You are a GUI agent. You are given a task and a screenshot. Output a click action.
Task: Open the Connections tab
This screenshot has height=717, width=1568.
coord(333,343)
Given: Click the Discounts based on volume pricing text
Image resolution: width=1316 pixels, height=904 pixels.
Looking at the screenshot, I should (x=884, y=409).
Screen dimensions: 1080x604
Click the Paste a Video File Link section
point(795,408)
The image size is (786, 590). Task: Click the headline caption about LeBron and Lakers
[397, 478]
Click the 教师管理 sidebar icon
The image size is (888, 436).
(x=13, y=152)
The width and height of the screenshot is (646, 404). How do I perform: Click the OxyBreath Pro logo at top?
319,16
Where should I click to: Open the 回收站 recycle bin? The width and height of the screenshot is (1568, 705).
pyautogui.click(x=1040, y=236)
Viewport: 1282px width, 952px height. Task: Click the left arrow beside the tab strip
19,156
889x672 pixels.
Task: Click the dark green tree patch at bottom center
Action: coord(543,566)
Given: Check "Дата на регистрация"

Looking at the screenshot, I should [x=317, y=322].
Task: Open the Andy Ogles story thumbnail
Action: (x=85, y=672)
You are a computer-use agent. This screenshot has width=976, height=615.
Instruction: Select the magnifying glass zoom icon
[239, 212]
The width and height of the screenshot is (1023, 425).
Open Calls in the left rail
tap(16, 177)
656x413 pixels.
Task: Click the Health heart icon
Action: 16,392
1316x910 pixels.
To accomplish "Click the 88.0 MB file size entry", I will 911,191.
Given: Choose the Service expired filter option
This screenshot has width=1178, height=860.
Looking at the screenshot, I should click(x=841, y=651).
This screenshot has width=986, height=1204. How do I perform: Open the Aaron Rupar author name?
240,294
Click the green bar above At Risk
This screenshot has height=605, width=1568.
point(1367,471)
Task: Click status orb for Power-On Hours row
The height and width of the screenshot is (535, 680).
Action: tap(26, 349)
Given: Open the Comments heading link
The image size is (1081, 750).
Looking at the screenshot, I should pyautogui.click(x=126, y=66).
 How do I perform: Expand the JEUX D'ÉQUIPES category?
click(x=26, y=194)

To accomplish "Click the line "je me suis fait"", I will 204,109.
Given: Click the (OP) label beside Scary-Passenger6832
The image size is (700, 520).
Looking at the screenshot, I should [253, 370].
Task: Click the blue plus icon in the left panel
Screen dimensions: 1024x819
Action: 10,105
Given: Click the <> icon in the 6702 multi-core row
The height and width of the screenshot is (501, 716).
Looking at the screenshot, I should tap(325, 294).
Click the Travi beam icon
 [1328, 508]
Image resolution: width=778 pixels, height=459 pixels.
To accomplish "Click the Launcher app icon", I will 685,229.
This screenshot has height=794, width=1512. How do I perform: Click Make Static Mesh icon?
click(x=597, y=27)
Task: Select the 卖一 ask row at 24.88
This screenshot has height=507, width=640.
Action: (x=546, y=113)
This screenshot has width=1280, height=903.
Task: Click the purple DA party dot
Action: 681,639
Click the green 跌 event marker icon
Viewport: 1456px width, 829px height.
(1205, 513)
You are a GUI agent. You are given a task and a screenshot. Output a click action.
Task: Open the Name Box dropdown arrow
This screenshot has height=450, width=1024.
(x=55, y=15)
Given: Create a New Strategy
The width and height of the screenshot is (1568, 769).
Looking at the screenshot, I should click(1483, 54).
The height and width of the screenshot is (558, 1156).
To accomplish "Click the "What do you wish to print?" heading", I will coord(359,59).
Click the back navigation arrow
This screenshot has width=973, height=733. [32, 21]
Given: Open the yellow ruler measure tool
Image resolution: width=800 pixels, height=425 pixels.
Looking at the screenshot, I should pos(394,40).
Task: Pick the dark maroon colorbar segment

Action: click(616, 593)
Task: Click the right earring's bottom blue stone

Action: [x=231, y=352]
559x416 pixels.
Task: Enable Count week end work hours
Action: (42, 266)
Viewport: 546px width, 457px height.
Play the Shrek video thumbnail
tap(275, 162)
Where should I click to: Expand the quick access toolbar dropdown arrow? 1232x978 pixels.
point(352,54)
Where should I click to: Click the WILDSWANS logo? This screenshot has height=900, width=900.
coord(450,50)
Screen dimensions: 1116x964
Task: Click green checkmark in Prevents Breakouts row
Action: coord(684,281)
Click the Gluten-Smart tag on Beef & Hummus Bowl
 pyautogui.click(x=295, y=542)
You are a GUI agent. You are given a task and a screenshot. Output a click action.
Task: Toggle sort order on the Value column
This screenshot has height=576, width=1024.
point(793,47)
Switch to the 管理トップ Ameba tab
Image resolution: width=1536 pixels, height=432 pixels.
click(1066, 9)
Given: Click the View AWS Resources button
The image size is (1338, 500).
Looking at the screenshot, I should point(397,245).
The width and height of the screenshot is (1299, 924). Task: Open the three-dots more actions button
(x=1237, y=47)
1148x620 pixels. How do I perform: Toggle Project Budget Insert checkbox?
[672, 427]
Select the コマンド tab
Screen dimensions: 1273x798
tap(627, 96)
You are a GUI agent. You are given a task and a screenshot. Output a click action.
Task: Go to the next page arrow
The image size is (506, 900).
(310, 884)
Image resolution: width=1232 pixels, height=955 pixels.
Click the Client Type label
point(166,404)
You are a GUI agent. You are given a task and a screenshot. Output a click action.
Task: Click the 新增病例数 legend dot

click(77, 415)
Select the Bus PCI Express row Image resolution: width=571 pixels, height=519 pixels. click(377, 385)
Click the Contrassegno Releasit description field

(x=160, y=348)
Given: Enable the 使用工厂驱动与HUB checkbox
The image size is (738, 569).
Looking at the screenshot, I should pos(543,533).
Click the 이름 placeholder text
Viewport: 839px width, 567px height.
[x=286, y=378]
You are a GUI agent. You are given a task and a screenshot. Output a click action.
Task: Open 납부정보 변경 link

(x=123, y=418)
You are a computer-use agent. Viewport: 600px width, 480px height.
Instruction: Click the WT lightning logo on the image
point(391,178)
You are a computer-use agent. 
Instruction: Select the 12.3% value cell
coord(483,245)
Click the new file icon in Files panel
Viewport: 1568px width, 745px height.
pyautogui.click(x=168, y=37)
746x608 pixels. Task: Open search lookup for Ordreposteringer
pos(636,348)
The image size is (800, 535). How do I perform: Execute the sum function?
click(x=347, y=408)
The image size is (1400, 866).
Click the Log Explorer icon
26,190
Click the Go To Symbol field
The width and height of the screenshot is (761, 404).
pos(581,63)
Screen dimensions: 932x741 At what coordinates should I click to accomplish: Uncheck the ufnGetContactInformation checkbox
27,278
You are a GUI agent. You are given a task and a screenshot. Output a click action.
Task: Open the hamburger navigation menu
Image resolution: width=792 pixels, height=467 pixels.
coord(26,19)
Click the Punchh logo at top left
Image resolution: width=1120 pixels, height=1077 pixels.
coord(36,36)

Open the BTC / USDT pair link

★ ★ ★ ★ ★

* What you will do *
Please copy each entry. Leave nothing out.

* Written answer *
You are a GUI agent. You are given a task and a screenshot. Output a click action.
Task: Open the Connections tab
This screenshot has height=717, width=1568.
coord(333,343)
Given: Click the Discounts based on volume pricing text
Image resolution: width=1316 pixels, height=904 pixels.
Looking at the screenshot, I should (x=884, y=409).
Screen dimensions: 1080x604
Click the Paste a Video File Link section
point(795,408)
The image size is (786, 590). Task: Click the headline caption about LeBron and Lakers
[397, 478]
Click the 教师管理 sidebar icon
The image size is (888, 436).
(x=13, y=152)
The width and height of the screenshot is (646, 404). How do I perform: Click the OxyBreath Pro logo at top?
319,16
Where should I click to: Open the 回收站 recycle bin? The width and height of the screenshot is (1568, 705).
pyautogui.click(x=1040, y=236)
Viewport: 1282px width, 952px height. Task: Click the left arrow beside the tab strip
19,156
889x672 pixels.
Task: Click the dark green tree patch at bottom center
Action: coord(543,566)
Given: Check "Дата на регистрация"

Looking at the screenshot, I should [x=317, y=322].
Task: Open the Andy Ogles story thumbnail
Action: (x=85, y=672)
You are a computer-use agent. This screenshot has width=976, height=615.
Instruction: Select the magnifying glass zoom icon
[239, 212]
The width and height of the screenshot is (1023, 425).
Open Calls in the left rail
tap(16, 177)
656x413 pixels.
Task: Click the Health heart icon
Action: 16,392
1316x910 pixels.
To accomplish "Click the 88.0 MB file size entry", I will 911,191.
Given: Choose the Service expired filter option
This screenshot has width=1178, height=860.
Looking at the screenshot, I should click(x=841, y=651).
This screenshot has width=986, height=1204. How do I perform: Open the Aaron Rupar author name?
240,294
Click the green bar above At Risk
This screenshot has height=605, width=1568.
point(1367,471)
Task: Click status orb for Power-On Hours row
The height and width of the screenshot is (535, 680).
Action: tap(26, 349)
Given: Open the Comments heading link
The image size is (1081, 750).
Looking at the screenshot, I should pyautogui.click(x=126, y=66).
 How do I perform: Expand the JEUX D'ÉQUIPES category?
click(x=26, y=194)

To accomplish "Click the line "je me suis fait"", I will 204,109.
Given: Click the (OP) label beside Scary-Passenger6832
The image size is (700, 520).
Looking at the screenshot, I should [253, 370].
Task: Click the blue plus icon in the left panel
Screen dimensions: 1024x819
Action: 10,105
Given: Click the <> icon in the 6702 multi-core row
The height and width of the screenshot is (501, 716).
Looking at the screenshot, I should tap(325, 294).
Click the Travi beam icon
 [1328, 508]
Image resolution: width=778 pixels, height=459 pixels.
To accomplish "Click the Launcher app icon", I will 685,229.
This screenshot has height=794, width=1512. How do I perform: Click Make Static Mesh icon?
click(x=597, y=27)
Task: Select the 卖一 ask row at 24.88
This screenshot has height=507, width=640.
Action: (x=546, y=113)
This screenshot has width=1280, height=903.
Task: Click the purple DA party dot
Action: 681,639
Click the green 跌 event marker icon
Viewport: 1456px width, 829px height.
(1205, 513)
You are a GUI agent. You are given a task and a screenshot. Output a click action.
Task: Open the Name Box dropdown arrow
This screenshot has height=450, width=1024.
(x=55, y=15)
Given: Create a New Strategy
The width and height of the screenshot is (1568, 769).
Looking at the screenshot, I should click(1483, 54).
The height and width of the screenshot is (558, 1156).
To accomplish "Click the "What do you wish to print?" heading", I will coord(359,59).
Click the back navigation arrow
This screenshot has width=973, height=733. [32, 21]
Given: Open the yellow ruler measure tool
Image resolution: width=800 pixels, height=425 pixels.
Looking at the screenshot, I should pos(394,40).
Task: Pick the dark maroon colorbar segment

Action: click(616, 593)
Task: Click the right earring's bottom blue stone

Action: [x=231, y=352]
559x416 pixels.
Task: Enable Count week end work hours
Action: (42, 266)
Viewport: 546px width, 457px height.
Play the Shrek video thumbnail
tap(275, 162)
Where should I click to: Expand the quick access toolbar dropdown arrow? 1232x978 pixels.
point(352,54)
Where should I click to: Click the WILDSWANS logo? This screenshot has height=900, width=900.
coord(450,50)
Screen dimensions: 1116x964
Task: Click green checkmark in Prevents Breakouts row
Action: coord(684,281)
Click the Gluten-Smart tag on Beef & Hummus Bowl
 pyautogui.click(x=295, y=542)
You are a GUI agent. You are given a task and a screenshot. Output a click action.
Task: Toggle sort order on the Value column
This screenshot has height=576, width=1024.
point(793,47)
Switch to the 管理トップ Ameba tab
Image resolution: width=1536 pixels, height=432 pixels.
click(1066, 9)
Given: Click the View AWS Resources button
The image size is (1338, 500).
Looking at the screenshot, I should point(397,245).
The width and height of the screenshot is (1299, 924). Task: Open the three-dots more actions button
(x=1237, y=47)
1148x620 pixels. How do I perform: Toggle Project Budget Insert checkbox?
[672, 427]
Select the コマンド tab
Screen dimensions: 1273x798
tap(627, 96)
You are a GUI agent. You are given a task and a screenshot. Output a click action.
Task: Go to the next page arrow
The image size is (506, 900).
(310, 884)
Image resolution: width=1232 pixels, height=955 pixels.
Click the Client Type label
point(166,404)
You are a GUI agent. You are given a task and a screenshot. Output a click action.
Task: Click the 新增病例数 legend dot

click(77, 415)
Select the Bus PCI Express row Image resolution: width=571 pixels, height=519 pixels. click(377, 385)
Click the Contrassegno Releasit description field

(x=160, y=348)
Given: Enable the 使用工厂驱动与HUB checkbox
The image size is (738, 569).
Looking at the screenshot, I should pos(543,533).
Click the 이름 placeholder text
Viewport: 839px width, 567px height.
[x=286, y=378]
You are a GUI agent. You are given a task and a screenshot. Output a click action.
Task: Open 납부정보 변경 link

(x=123, y=418)
You are a computer-use agent. Viewport: 600px width, 480px height.
Instruction: Click the WT lightning logo on the image
point(391,178)
You are a computer-use agent. 
Instruction: Select the 12.3% value cell
coord(483,245)
Click the new file icon in Files panel
Viewport: 1568px width, 745px height.
pyautogui.click(x=168, y=37)
746x608 pixels. Task: Open search lookup for Ordreposteringer
pos(636,348)
The image size is (800, 535). How do I perform: Execute the sum function?
click(x=347, y=408)
The image size is (1400, 866).
Click the Log Explorer icon
26,190
Click the Go To Symbol field
The width and height of the screenshot is (761, 404).
pos(581,63)
Screen dimensions: 932x741 At what coordinates should I click to accomplish: Uncheck the ufnGetContactInformation checkbox
27,278
You are a GUI agent. You are given a task and a screenshot. Output a click action.
Task: Open the hamburger navigation menu
Image resolution: width=792 pixels, height=467 pixels.
coord(26,19)
Click the Punchh logo at top left
Image resolution: width=1120 pixels, height=1077 pixels.
coord(36,36)

Open the BTC / USDT pair link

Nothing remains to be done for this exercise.